得られたPAsp(DnBen)の平均重合度は80であった。
〔実施例9〕
(ベンジル保護ポリアスパラギン酸の合成)
ブチルアミンの量を、90μL、50μmolから、45μL、25μmolに変更した以外は実施例5と同様に行い、ベンジル保護ポリアスパラギン酸(PBLA)を得た。
得られたPBLAは、1H−NMR(ESC400、JEOL)による解析から、平均重合度は250とわかった。
(ポリジブチルアミノエチルアミドアスパラギン[PAsp(DnBen)]の合成)
平均重合度が156のPBLAを、平均重合度が250のPBLAに変更した以外は実施例6と同様に行い、ポリジブチルアミノエチルアミドアスパラギン[PAsp(DnBen)]を得た。得られたポリジブチルアミノエチルアミドアスパラギンは、1H−NMR(ESC400、JEOL)により、アミノ酸側鎖の100%にジブチルアミノ基が導入されていることがわかった。
得られたPAsp(DnBen)の平均重合度は250であった。
〔散乱光強度の定量〕
実施例5、8、9で合成した重合体をそれぞれ、D−PBS(Dulbecco's Phosphate−Buffered Saline)(pH7.4)に2mg/mLの濃度で溶解し、4℃で一晩静置し、溶液を得た。
実施例5で合成した重合体を用いた場合には、溶液をD−PBSで2倍に希釈する際に、0.5M水酸化ナトリウム水溶液を用いて、最終的に濃度が1mg/mLでかつ、pHが7.4、8.4、9.4となるように調整した。
実施例8または9で合成した重合体を用いた場合には、溶液をD−PBSで2倍に希釈する際に、0.5M塩酸を用いて、最終的に濃度が1mg/mLでかつ、pHが6.5、7.4となるように調整した。
調整した溶液は4℃にて2時間以上静置した。
D−PBSはWako社より購入したものをそのまま用いた。0.5M塩酸と0.5M水酸化ナトリウム水溶液は、Wako社より購入した5M塩酸または5M水酸化ナトリウム水溶液をそれぞれ10倍希釈したものを用いた。
調整した溶液(30μL)をクオーツキュベットに入れ、実施例5で合成した重合体を用いた場合には10℃から65℃、実施例8または9で合成した重合体を用いた場合には10℃から60℃、の間の5℃刻みで散乱光強度をZetasizer Nano ZS (Malvern)を用いて測定した。

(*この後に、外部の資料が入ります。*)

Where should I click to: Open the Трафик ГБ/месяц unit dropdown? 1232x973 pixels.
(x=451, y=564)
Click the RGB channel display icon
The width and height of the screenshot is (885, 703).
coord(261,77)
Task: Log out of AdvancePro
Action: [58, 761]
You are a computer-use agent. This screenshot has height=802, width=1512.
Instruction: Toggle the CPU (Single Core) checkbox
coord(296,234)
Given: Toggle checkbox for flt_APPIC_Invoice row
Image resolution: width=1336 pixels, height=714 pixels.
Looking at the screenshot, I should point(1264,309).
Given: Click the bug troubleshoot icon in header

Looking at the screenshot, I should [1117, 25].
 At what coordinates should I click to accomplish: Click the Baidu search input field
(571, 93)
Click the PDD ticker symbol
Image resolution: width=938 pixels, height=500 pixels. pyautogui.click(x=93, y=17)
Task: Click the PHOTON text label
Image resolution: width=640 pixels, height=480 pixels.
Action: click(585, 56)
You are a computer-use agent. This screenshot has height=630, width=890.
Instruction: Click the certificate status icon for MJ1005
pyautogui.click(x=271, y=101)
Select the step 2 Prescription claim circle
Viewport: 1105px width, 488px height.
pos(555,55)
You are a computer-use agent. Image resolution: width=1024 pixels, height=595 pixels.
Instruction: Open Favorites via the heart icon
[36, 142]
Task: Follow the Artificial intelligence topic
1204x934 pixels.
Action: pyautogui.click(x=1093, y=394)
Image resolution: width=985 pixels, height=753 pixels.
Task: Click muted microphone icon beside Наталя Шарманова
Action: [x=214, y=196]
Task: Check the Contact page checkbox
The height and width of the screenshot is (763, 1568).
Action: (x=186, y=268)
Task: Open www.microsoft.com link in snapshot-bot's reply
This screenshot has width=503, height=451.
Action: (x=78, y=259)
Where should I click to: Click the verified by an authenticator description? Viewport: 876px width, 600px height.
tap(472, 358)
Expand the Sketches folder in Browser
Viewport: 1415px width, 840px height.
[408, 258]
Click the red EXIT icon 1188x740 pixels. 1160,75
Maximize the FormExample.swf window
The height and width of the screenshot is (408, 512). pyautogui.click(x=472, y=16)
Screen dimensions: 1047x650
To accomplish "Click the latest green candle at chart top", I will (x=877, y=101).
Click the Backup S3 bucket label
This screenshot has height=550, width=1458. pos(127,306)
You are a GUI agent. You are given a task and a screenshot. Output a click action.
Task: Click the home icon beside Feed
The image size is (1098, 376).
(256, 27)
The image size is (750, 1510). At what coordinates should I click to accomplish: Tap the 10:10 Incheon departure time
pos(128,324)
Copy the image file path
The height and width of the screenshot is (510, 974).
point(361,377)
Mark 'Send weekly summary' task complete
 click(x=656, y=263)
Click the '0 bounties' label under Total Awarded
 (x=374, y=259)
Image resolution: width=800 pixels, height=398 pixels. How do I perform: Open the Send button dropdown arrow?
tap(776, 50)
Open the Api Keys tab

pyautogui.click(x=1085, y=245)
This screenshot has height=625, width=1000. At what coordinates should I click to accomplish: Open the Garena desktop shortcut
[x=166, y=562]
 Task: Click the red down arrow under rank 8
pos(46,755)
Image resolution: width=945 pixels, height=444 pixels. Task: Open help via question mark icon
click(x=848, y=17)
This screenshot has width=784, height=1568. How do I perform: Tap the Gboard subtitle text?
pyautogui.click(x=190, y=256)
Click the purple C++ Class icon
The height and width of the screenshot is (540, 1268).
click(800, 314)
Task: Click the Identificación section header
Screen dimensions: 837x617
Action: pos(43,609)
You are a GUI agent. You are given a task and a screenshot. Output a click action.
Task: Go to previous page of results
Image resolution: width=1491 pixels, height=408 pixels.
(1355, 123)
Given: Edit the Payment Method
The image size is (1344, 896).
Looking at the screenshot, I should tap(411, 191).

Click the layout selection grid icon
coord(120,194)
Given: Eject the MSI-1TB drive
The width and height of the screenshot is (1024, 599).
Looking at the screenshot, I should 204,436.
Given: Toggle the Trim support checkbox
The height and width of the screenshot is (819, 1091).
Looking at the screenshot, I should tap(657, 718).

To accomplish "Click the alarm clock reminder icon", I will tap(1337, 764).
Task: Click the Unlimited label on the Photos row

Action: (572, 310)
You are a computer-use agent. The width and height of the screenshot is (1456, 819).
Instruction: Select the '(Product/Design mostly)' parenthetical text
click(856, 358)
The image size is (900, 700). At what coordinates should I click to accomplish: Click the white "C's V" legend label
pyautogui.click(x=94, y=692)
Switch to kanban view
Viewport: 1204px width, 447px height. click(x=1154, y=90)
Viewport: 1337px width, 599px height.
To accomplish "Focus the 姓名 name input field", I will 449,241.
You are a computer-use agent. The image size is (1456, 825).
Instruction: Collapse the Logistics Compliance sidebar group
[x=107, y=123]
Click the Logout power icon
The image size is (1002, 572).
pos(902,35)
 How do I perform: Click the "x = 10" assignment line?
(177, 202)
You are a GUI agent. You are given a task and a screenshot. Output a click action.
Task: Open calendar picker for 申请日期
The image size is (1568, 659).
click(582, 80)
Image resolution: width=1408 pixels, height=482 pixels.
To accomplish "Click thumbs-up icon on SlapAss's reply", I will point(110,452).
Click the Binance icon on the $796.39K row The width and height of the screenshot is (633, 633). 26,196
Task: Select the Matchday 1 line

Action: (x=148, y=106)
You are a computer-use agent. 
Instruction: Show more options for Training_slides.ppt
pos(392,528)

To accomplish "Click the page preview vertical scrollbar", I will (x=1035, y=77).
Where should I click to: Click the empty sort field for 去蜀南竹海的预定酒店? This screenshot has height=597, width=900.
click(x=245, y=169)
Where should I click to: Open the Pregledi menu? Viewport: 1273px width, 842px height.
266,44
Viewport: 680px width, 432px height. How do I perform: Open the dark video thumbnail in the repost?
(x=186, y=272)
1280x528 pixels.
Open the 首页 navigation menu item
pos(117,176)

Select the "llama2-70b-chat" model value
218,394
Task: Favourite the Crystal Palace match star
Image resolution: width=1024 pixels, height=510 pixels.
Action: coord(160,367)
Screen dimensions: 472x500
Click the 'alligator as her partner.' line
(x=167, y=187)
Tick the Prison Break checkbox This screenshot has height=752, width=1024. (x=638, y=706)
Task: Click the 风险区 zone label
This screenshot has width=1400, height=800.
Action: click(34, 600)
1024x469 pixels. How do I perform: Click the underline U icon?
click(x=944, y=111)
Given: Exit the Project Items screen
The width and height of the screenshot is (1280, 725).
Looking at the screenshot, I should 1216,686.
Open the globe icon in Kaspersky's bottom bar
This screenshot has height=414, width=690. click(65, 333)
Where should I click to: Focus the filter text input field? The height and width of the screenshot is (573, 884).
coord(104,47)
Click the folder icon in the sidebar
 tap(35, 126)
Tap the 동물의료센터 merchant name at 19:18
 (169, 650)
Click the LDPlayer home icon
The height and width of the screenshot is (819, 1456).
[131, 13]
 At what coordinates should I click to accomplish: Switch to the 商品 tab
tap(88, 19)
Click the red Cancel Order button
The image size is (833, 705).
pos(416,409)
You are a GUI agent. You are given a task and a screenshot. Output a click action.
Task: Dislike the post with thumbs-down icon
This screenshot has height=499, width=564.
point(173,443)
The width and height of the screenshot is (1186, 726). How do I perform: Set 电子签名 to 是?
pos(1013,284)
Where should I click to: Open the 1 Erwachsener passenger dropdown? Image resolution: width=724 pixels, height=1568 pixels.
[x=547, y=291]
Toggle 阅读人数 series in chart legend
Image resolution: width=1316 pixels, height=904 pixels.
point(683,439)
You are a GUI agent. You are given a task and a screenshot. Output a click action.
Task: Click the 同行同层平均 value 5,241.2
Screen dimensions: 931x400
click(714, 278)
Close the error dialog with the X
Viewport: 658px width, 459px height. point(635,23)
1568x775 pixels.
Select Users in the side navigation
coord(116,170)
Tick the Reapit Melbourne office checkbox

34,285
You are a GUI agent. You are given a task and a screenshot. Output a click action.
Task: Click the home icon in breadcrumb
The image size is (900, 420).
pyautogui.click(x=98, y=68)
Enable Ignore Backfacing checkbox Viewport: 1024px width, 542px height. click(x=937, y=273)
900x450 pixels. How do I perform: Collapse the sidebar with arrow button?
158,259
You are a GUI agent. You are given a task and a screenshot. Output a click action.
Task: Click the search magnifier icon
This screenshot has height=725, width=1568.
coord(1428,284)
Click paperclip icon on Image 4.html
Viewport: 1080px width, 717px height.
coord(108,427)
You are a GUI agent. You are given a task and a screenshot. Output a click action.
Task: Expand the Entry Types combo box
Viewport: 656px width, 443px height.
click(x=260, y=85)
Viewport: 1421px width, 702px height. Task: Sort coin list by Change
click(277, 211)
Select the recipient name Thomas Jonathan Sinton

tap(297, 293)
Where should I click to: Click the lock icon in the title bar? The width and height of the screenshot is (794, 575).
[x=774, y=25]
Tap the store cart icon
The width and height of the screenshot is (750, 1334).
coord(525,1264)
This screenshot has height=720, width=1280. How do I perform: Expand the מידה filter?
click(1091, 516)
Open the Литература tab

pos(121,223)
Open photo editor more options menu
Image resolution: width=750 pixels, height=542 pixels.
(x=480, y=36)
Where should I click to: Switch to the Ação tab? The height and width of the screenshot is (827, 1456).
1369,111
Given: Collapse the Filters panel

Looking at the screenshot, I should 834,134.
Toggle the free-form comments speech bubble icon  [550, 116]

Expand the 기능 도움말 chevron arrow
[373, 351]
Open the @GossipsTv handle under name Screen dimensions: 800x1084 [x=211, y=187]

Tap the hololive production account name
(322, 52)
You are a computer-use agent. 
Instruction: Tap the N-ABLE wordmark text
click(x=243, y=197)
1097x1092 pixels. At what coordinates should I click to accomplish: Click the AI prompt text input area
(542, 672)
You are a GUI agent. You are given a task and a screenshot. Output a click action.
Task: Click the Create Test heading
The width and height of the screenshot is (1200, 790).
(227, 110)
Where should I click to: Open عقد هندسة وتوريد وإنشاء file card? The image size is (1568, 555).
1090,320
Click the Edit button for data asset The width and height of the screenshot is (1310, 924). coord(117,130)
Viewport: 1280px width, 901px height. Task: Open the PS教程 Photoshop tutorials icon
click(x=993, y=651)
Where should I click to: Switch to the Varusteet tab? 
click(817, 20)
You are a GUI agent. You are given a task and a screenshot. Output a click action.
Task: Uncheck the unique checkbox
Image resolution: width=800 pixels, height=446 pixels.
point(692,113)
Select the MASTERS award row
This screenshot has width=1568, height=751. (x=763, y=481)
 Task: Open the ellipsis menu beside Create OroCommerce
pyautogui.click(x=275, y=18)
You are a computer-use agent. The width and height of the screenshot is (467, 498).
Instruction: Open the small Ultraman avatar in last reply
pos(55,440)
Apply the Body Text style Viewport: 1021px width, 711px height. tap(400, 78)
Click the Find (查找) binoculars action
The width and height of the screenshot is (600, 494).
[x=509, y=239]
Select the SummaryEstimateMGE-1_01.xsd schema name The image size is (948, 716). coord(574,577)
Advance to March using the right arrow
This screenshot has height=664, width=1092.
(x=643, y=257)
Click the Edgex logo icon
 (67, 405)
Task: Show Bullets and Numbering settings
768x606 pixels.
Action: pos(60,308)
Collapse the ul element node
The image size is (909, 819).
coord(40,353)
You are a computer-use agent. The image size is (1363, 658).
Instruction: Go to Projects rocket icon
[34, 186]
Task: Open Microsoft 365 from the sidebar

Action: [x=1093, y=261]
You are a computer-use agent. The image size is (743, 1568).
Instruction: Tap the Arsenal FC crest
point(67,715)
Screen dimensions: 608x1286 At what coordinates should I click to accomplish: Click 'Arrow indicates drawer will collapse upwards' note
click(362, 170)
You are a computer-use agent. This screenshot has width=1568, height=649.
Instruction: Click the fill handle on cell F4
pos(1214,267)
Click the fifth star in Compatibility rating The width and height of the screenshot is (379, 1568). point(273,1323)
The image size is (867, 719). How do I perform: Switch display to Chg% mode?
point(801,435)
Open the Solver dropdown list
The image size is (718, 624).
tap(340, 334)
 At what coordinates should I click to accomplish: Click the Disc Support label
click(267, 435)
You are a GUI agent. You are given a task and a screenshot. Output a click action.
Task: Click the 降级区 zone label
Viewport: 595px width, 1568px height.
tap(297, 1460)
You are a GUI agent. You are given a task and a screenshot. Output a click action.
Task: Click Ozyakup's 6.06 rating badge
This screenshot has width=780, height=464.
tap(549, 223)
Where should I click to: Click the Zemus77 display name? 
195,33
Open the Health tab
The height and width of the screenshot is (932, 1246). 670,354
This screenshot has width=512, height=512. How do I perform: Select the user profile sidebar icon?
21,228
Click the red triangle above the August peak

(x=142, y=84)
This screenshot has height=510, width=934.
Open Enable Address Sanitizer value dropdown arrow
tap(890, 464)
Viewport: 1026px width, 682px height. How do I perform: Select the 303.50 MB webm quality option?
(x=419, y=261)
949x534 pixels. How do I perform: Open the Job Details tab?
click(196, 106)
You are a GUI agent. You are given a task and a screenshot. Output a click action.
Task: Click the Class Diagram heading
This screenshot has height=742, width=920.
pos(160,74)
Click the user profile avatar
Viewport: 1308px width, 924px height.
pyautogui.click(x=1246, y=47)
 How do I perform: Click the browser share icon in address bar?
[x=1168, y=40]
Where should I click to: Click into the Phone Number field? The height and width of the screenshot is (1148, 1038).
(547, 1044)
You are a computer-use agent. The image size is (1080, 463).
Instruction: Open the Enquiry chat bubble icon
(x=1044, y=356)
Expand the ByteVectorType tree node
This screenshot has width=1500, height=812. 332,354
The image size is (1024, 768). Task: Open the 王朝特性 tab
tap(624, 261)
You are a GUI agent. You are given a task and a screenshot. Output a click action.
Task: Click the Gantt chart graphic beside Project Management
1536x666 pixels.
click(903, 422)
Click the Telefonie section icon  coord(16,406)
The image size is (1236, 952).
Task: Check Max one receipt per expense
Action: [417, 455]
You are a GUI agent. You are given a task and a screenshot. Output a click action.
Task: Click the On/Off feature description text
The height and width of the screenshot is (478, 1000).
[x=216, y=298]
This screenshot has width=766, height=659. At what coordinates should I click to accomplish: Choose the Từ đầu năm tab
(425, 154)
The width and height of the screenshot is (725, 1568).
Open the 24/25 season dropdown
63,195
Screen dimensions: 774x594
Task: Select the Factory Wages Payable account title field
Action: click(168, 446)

実施例5で合成した重合体についての測定結果を図5に示す。実施例8および9で合成した重合体についての測定結果を図6に示す。図6中のDP80は、実施例8で合成した重合体を意味し、DP250は、実施例9で合成した重合体を意味する。
〔示差走査熱量計による熱反応分析−1〕
実施例6で合成したPAsp(DnBen)または、実施例7で合成したPAsp(DnBpro)を、D−PBS(pH7.4)に2mg/mLの濃度で溶解し、4℃で一晩静置した。溶液をD−PBSで2倍に希釈し、最終的に1mg/mLに調整し、サンプル溶液を得た。
D−PBSはWako社より購入したものをそのまま用いた。
Microcal DSC−VP (Malvern社)のサンプルセルに減圧脱気したサンプル溶液をセル容量分入れ、10℃から80℃の間における熱反応を毎分1℃の速度で昇温することにより調査した。調査は3回行った。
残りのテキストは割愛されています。